Она все еще вертела в руках бесценное брюссельское кружево.

— Ну, а Михал? — спросила она вкрадчиво — Надеюсь, он по крайней мере догадается сделать Кэтлин ребенка?

В ее раскосых глазах мелькнула злость.

— Ингрид, Катарина, домой! — закричала она, отвернувшись от меня.
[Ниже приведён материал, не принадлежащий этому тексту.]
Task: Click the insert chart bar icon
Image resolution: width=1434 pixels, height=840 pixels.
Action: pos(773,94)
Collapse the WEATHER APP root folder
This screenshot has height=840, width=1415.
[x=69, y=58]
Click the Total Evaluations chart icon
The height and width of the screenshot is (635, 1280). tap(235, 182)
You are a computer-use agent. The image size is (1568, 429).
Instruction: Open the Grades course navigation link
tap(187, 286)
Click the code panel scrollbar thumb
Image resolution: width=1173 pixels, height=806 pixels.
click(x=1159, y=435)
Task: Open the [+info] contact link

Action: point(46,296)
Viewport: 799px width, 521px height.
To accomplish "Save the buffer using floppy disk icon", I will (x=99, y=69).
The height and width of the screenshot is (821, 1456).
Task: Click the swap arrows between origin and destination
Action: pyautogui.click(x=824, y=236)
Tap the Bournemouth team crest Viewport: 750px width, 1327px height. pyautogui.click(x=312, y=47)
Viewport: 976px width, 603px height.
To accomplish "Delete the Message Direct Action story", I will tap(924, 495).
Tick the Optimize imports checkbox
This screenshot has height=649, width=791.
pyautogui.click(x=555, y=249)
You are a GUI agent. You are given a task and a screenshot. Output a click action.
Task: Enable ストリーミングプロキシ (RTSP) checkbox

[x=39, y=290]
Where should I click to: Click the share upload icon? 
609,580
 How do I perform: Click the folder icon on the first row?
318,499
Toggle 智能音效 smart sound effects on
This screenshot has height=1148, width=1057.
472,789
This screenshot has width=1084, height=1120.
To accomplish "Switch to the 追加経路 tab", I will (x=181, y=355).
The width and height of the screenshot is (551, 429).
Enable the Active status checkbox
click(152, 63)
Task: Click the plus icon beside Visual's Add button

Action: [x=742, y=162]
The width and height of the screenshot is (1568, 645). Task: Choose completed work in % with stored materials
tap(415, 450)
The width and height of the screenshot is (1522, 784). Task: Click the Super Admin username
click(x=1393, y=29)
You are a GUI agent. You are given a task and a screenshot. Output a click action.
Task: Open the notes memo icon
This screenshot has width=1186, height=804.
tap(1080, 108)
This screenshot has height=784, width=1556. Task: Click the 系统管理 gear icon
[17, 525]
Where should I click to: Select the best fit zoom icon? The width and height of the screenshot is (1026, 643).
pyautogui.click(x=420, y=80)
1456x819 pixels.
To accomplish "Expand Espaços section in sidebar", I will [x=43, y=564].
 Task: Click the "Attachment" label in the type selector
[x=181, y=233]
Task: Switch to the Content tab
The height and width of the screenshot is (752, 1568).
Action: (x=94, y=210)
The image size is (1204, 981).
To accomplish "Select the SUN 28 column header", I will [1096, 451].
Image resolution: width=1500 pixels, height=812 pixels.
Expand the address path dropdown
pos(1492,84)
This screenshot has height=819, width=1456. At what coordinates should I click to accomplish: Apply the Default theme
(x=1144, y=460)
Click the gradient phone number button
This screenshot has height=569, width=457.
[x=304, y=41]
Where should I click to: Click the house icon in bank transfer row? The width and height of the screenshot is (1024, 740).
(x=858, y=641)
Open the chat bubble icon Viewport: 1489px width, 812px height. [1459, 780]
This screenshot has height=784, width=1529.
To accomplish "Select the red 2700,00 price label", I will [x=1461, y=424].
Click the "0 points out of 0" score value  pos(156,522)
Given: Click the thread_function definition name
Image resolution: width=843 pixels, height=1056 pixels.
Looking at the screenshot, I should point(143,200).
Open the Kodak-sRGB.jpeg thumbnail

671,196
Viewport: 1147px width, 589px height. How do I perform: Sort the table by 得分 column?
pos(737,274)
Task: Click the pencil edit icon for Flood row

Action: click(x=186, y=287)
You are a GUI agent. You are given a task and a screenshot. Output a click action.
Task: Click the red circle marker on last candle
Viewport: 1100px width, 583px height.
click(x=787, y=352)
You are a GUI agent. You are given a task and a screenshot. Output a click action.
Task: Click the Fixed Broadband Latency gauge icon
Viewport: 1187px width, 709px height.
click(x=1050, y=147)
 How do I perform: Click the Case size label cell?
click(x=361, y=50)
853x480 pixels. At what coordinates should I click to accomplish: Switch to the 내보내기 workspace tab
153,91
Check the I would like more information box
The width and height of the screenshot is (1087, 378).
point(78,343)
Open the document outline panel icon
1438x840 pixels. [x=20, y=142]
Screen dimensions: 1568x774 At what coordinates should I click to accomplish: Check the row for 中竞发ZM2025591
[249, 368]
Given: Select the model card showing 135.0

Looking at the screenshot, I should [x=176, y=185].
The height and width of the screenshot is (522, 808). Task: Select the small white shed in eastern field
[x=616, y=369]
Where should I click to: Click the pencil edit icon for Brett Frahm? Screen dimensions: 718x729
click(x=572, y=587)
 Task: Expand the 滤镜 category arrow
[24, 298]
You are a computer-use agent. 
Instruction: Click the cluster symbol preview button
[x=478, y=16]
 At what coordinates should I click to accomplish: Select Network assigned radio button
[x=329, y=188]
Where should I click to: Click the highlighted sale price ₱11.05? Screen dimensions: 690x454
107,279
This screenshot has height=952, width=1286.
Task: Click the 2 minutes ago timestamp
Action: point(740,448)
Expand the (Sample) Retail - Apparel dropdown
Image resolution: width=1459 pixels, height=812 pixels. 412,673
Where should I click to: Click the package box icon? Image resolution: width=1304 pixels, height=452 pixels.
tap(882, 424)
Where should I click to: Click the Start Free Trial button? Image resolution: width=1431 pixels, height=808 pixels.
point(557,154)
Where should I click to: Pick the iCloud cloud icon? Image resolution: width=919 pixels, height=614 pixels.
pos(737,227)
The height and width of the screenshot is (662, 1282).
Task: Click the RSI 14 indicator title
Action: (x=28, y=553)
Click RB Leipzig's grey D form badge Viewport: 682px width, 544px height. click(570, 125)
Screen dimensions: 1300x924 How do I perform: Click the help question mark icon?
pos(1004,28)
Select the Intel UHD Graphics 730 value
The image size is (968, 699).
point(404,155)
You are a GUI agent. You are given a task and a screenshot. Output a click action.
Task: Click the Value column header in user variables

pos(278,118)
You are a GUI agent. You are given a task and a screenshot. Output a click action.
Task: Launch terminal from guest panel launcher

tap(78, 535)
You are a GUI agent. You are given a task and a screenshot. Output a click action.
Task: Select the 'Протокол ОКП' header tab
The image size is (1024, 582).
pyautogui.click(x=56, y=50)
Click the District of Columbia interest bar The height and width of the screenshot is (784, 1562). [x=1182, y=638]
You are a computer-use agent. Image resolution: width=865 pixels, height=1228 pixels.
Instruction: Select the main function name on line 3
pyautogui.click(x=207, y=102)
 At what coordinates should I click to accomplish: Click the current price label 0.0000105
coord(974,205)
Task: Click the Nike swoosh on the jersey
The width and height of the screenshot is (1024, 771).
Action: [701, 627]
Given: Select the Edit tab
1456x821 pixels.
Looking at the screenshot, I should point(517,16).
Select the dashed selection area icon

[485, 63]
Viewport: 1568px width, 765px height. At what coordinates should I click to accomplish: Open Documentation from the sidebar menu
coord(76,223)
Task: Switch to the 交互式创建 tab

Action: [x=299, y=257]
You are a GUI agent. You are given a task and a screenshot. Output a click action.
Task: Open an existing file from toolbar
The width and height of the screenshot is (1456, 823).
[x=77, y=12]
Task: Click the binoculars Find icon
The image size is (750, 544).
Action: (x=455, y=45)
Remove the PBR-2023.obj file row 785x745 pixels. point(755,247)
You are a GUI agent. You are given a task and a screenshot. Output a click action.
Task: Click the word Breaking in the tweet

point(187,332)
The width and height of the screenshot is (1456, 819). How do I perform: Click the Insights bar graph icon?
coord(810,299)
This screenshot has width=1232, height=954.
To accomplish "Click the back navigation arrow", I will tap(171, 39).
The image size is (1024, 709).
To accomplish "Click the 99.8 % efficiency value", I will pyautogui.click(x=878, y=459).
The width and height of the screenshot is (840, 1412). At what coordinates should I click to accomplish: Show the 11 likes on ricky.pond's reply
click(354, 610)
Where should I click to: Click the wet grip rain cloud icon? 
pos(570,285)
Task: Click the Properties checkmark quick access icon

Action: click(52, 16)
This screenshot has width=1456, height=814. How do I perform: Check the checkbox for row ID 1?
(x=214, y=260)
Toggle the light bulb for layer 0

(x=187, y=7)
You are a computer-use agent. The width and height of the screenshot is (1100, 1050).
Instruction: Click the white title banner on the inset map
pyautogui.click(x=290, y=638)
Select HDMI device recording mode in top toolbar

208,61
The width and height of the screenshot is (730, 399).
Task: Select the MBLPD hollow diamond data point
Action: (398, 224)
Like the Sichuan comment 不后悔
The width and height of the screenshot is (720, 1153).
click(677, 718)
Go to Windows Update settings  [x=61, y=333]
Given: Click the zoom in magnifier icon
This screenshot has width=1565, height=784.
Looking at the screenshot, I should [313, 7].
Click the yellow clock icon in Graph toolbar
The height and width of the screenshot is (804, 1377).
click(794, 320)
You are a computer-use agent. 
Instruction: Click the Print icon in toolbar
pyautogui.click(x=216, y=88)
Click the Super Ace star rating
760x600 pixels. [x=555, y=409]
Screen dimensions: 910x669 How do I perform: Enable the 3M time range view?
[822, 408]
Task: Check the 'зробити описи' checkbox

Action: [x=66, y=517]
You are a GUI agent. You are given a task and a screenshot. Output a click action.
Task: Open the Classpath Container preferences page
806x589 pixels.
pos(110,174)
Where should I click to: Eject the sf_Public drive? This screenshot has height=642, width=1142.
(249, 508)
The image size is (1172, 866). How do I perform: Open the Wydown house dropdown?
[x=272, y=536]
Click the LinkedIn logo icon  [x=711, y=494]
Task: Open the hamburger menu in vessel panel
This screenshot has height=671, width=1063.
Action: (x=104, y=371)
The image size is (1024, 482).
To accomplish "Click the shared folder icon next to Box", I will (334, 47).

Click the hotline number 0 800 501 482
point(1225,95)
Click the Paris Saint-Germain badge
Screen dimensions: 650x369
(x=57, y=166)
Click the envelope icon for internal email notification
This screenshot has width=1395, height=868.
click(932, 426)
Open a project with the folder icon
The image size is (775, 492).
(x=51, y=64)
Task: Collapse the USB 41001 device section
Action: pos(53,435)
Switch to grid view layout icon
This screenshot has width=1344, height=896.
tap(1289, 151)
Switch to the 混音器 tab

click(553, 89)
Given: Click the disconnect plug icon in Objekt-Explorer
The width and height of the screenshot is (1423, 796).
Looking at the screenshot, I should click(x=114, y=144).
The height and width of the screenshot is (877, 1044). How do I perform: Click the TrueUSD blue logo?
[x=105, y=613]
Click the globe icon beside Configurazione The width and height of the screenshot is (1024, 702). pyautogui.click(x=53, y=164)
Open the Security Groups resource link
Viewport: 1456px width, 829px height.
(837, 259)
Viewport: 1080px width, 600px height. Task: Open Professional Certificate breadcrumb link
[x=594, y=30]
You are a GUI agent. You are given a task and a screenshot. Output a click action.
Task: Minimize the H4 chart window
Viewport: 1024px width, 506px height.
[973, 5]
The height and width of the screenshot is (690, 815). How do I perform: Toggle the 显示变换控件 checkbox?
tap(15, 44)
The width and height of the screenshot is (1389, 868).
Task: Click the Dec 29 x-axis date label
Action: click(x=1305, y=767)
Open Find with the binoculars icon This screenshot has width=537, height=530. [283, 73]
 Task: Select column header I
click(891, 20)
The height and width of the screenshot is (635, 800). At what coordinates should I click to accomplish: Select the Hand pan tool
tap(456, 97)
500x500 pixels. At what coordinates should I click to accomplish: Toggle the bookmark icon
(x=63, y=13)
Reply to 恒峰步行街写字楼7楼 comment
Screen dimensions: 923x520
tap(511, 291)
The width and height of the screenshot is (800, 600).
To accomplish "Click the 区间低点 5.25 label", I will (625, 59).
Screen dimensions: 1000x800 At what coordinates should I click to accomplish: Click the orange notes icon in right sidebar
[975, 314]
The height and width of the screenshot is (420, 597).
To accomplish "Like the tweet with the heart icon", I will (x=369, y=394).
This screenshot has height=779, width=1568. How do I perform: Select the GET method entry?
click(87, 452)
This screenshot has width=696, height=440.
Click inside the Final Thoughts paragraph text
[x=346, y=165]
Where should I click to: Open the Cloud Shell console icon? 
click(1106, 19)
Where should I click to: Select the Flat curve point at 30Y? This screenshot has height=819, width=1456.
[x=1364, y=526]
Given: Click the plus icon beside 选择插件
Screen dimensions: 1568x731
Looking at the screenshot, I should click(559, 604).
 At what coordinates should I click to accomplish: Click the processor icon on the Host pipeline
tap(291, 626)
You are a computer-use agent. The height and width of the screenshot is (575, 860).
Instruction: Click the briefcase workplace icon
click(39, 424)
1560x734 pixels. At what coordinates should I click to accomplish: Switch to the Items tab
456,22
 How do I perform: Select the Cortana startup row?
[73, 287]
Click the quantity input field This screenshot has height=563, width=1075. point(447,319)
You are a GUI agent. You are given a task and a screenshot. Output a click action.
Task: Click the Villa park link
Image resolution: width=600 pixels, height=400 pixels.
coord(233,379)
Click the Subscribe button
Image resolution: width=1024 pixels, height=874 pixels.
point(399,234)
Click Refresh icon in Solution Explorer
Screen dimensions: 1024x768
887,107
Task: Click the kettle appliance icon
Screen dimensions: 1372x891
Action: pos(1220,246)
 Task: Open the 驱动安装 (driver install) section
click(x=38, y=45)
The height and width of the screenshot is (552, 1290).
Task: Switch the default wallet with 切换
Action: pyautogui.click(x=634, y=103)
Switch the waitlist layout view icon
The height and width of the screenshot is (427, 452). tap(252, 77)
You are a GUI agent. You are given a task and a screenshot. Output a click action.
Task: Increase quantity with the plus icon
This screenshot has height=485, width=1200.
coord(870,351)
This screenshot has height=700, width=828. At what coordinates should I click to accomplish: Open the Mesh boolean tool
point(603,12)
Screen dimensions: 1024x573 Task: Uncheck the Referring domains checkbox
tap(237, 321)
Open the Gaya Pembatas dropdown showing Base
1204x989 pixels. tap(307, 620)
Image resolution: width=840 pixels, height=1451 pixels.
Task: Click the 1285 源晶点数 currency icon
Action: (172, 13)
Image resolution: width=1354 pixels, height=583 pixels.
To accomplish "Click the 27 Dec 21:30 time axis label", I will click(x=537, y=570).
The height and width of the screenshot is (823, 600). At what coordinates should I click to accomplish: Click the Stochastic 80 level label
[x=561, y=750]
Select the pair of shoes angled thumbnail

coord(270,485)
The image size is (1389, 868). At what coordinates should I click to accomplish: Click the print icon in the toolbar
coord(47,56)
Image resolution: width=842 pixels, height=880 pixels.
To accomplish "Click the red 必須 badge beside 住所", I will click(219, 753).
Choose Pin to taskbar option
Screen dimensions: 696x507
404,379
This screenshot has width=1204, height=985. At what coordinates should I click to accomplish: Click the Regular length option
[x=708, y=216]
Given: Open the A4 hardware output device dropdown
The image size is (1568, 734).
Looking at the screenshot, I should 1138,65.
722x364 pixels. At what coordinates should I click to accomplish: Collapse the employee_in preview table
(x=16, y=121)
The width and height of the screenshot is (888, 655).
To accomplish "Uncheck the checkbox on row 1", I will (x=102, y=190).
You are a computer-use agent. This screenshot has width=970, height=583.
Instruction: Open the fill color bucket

Я тоже отправилась домой. Ветер изменил направление. Стало тепло. Легко. Радостно. Дома Партизан едва не свалил меня с ног, а потом долго обнюхивал мои выпачканные в навозе туфли. Я переобулась. Заварила чай. «Псу Тристана» дала оставшуюся от обеда кость. И, освободившись от всего, села в кресло у камина и задумалась над тем, как встретят Михала и Кэтлин непроходимые дебри лондонских тупиков.

Часть вторая

Глава I

Немало воды утекло с тех пор, как Ванда вторично прислала ко мне Михала, на этот раз не одного, а с женщиной. С той самой ирландкой-медичкой, с которой я познакомил его, когда он впервые приехал в Лондон. Ванда своей пассивностью способна горы свернуть. Шесть лет назад она, не шевельнув для этого и пальцем, превратила меня в свою собственность. И по сей день неизвестно, почему распоряжается мною как ей заблагорассудится.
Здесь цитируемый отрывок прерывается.